ASSIGNED TASK
Print the lines that run from the line with "NATO (15, 2475)" to the line with "Croatia (42, 2393)", keeping both end lines, exactly as they appear in the entries below, and nothing else.

THE INPUT
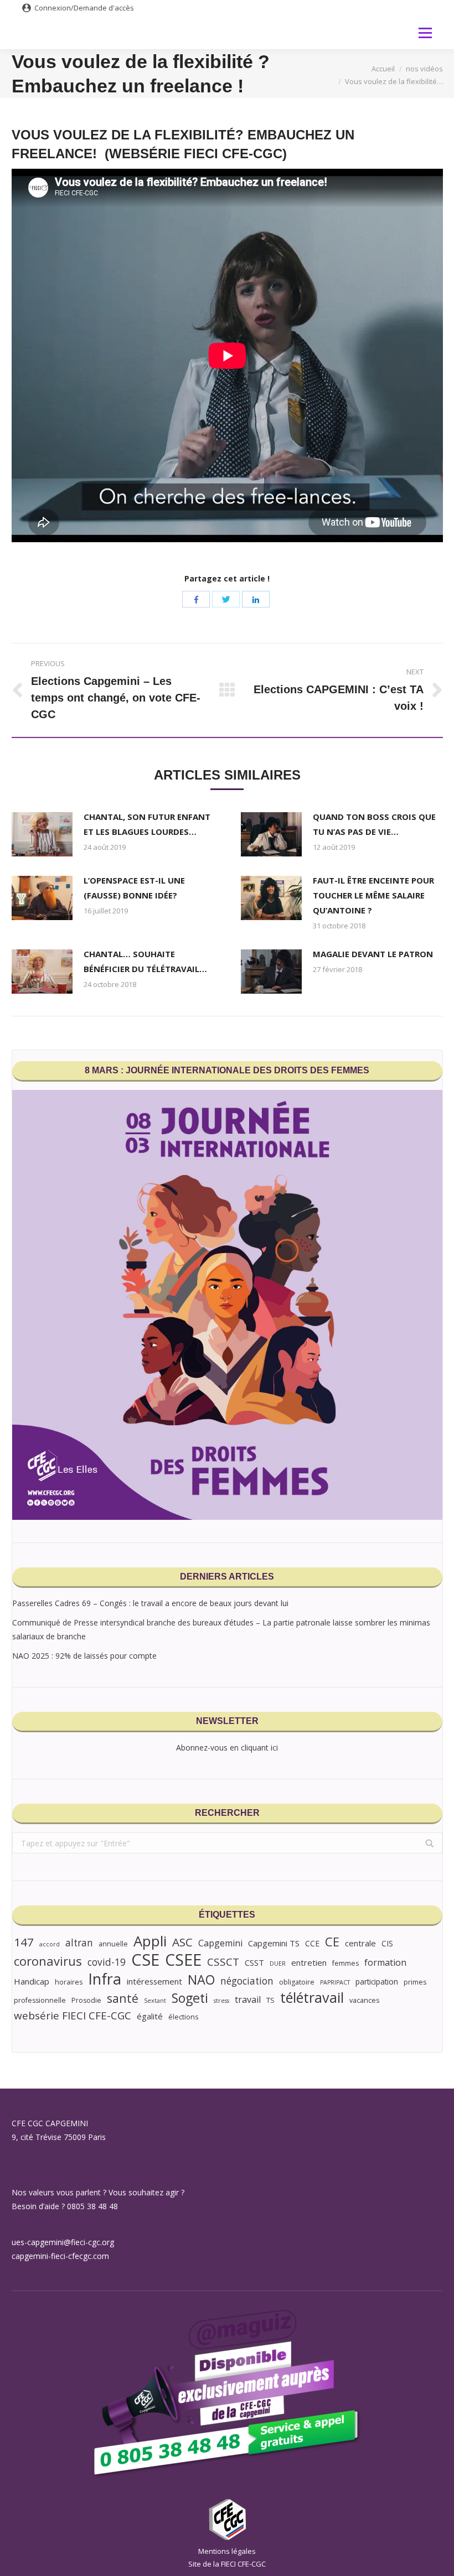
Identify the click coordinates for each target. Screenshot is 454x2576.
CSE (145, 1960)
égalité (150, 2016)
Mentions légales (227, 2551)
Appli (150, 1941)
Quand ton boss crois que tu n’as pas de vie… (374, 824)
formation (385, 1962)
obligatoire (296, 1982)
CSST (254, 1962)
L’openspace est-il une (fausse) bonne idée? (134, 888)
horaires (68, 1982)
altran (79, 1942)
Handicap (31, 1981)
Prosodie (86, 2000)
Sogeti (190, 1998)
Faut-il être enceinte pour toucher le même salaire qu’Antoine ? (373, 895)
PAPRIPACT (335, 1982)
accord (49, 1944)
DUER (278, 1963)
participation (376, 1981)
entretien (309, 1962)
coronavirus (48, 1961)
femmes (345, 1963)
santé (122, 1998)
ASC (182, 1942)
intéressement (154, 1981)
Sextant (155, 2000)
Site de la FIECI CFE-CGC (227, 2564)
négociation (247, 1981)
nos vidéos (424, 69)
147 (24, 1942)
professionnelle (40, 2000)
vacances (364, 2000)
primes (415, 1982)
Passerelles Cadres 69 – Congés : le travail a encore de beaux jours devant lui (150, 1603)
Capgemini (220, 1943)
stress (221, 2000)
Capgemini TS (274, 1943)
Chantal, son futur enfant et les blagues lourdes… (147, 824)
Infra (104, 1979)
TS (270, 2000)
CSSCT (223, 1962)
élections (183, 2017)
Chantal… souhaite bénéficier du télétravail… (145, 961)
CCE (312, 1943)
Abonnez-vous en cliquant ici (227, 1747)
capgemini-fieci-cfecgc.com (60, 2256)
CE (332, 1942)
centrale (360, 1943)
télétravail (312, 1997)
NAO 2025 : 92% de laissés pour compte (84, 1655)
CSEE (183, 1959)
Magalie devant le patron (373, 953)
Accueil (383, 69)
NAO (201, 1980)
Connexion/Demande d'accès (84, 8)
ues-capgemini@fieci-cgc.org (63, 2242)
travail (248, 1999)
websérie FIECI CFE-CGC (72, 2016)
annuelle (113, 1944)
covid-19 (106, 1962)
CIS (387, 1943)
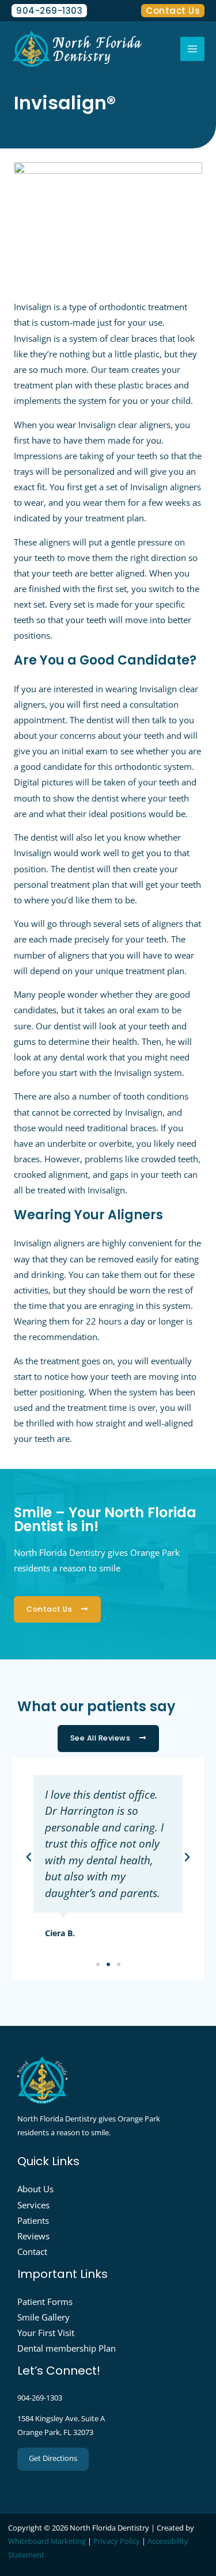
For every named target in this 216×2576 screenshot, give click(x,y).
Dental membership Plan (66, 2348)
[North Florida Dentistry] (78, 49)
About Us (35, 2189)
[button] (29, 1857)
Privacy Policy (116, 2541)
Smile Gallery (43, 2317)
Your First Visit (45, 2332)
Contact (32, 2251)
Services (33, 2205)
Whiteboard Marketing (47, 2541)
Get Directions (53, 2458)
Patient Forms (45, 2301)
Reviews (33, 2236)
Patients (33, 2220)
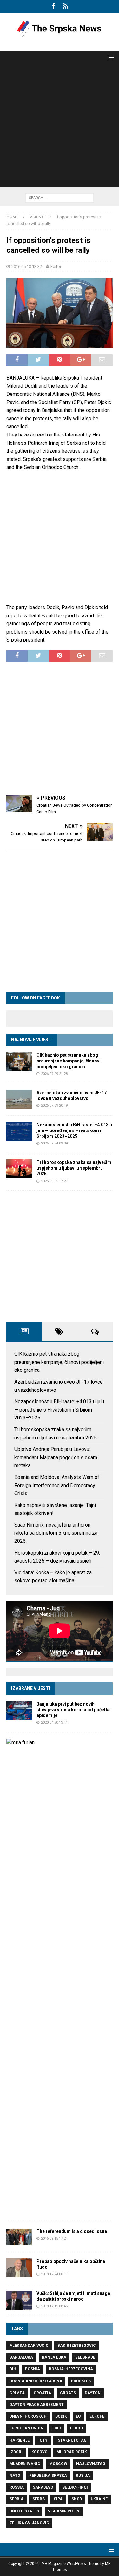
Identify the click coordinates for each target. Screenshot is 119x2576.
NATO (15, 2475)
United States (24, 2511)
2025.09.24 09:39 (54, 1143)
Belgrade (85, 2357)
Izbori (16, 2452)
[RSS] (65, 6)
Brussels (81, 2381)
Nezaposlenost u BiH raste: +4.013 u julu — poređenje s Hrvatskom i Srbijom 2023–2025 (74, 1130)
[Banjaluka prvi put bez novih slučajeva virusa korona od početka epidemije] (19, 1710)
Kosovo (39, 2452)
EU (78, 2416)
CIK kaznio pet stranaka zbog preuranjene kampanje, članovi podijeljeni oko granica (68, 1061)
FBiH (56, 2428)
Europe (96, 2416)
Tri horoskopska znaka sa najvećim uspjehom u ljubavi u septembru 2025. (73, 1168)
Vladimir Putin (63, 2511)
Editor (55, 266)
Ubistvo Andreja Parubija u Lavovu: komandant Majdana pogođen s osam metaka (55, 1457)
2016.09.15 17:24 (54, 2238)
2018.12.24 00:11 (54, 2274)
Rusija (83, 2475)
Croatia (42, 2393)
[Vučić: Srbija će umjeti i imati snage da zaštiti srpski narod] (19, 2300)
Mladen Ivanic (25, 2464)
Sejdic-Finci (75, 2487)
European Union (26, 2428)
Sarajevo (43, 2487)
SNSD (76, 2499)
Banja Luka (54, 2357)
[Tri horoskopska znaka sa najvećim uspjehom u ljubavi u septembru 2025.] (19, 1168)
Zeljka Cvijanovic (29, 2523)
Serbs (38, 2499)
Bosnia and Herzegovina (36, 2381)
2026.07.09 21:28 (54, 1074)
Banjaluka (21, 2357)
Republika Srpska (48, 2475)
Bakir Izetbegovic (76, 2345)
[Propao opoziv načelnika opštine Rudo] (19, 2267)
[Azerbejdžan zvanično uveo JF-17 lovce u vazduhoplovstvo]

EXPECTED OUTPUT
NATO (15, 2475)
United States (24, 2511)
2025.09.24 09:39 (54, 1143)
Belgrade (85, 2357)
Izbori (16, 2452)
[RSS] (65, 6)
Brussels (81, 2381)
Nezaposlenost u BiH raste: +4.013 u julu — poređenje s Hrvatskom i Srbijom 2023–2025 (74, 1130)
[Banjaluka prvi put bez novih slučajeva virusa korona od početka epidemije] (19, 1710)
Kosovo (39, 2452)
EU (78, 2416)
CIK kaznio pet stranaka zbog preuranjene kampanje, članovi podijeljeni oko granica (68, 1061)
FBiH (56, 2428)
Europe (96, 2416)
Tri horoskopska znaka sa najvećim uspjehom u ljubavi u septembru 2025. (73, 1168)
Vladimir Putin (63, 2511)
Editor (55, 266)
Ubistvo Andreja Parubija u Lavovu: komandant Majdana pogođen s osam metaka (55, 1457)
2016.09.15 17:24 (54, 2238)
2018.12.24 00:11 (54, 2274)
Rusija (83, 2475)
Croatia (42, 2393)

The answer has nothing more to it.